__WHAT YOU SHOULD DO__. Restate word for word the entries below, starting at the line with "Click the Instagram logo next to the title" and ending at the line with "Task: Click the 800 tick label on x-axis". Keep both end lines and omit the pictures.

────────

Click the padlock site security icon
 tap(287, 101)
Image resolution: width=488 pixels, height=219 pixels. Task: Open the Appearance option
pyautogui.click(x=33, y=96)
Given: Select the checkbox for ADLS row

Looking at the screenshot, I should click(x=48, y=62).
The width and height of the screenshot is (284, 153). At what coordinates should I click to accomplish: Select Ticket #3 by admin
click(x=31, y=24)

────────

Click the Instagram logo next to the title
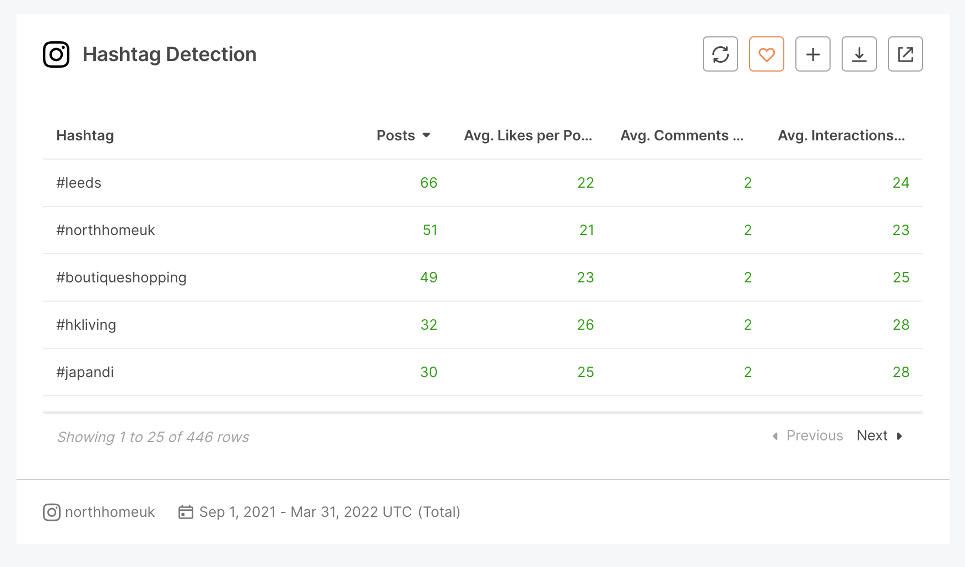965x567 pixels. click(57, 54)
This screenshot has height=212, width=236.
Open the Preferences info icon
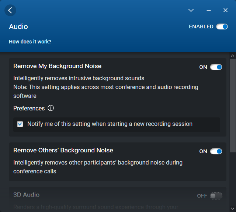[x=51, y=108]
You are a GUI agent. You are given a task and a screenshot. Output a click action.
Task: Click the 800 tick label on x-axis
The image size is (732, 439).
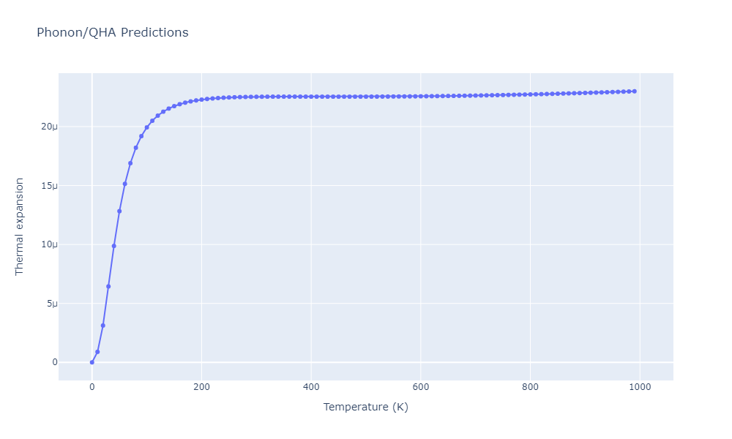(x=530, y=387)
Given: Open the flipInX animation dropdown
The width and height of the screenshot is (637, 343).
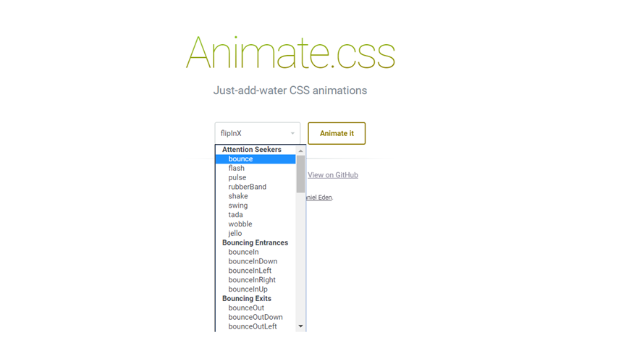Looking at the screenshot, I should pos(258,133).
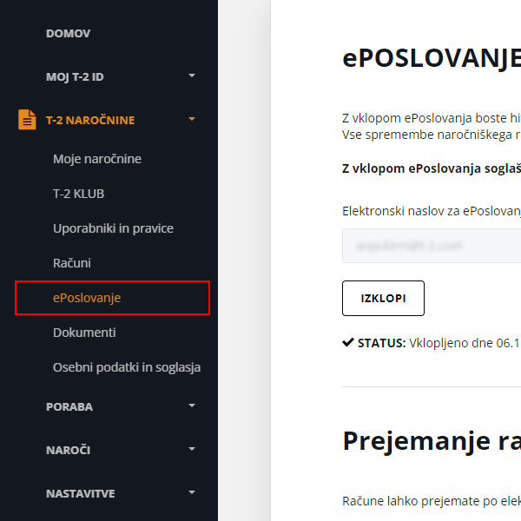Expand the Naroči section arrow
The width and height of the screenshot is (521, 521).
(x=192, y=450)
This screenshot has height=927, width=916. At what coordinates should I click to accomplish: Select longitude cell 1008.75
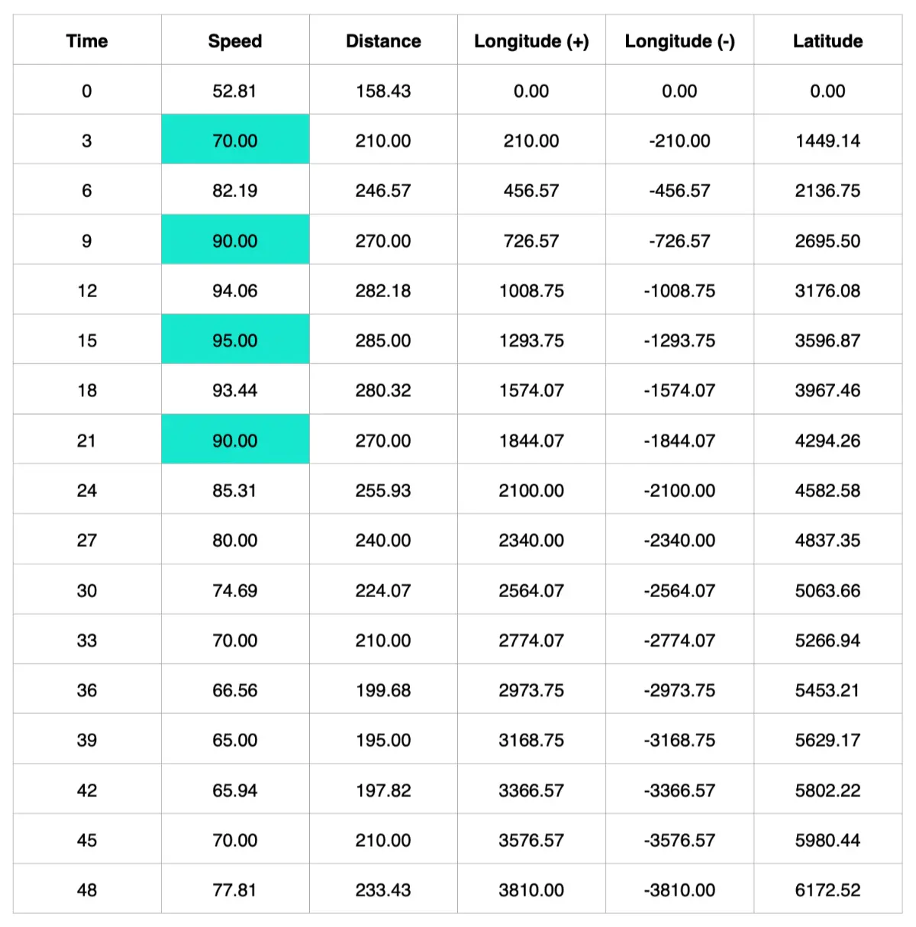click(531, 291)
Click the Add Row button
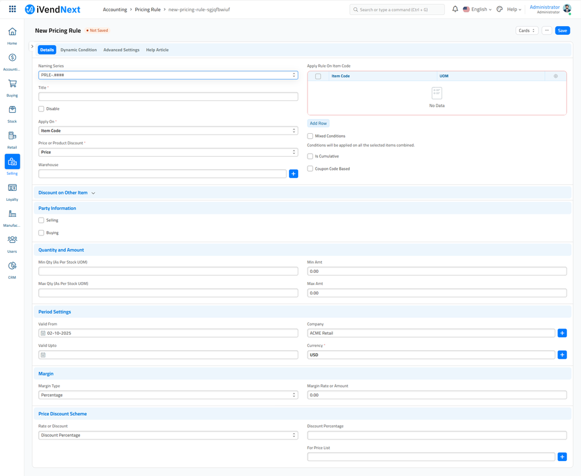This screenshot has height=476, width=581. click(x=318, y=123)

────────

__WRITTEN RESPONSE__.
Click the Instagram logo next to the title
965x567 pixels. click(57, 54)
This screenshot has height=212, width=236.
Open the Preferences info icon
[x=51, y=108]
You are a GUI agent. You are given a task and a screenshot. Output a click action.
Task: Click the 800 tick label on x-axis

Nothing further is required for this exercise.